[Stored records]

• • • • •

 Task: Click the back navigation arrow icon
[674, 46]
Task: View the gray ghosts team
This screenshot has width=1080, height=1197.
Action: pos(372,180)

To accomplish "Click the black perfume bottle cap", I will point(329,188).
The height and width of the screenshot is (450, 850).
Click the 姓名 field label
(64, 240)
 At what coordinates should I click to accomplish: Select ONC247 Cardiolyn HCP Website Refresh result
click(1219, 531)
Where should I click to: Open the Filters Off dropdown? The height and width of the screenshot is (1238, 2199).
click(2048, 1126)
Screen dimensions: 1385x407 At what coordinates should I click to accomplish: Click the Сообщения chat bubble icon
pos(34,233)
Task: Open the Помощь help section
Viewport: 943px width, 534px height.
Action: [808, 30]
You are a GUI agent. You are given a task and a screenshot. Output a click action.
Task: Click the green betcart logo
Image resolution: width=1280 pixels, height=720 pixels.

• • • • •

● **To do**
All of the records must be retyped exactly as they are.

● **Result**
 Task: Click the back navigation arrow icon
[674, 46]
Task: View the gray ghosts team
This screenshot has width=1080, height=1197.
Action: pos(372,180)

To accomplish "Click the black perfume bottle cap", I will point(329,188).
The height and width of the screenshot is (450, 850).
Click the 姓名 field label
(64, 240)
 At what coordinates should I click to accomplish: Select ONC247 Cardiolyn HCP Website Refresh result
click(1219, 531)
Where should I click to: Open the Filters Off dropdown? The height and width of the screenshot is (1238, 2199).
click(2048, 1126)
Screen dimensions: 1385x407 At what coordinates should I click to accomplish: Click the Сообщения chat bubble icon
pos(34,233)
Task: Open the Помощь help section
Viewport: 943px width, 534px height.
Action: [808, 30]
You are a GUI agent. You are given a task and a screenshot. Output a click action.
Task: Click the green betcart logo
Image resolution: width=1280 pixels, height=720 pixels.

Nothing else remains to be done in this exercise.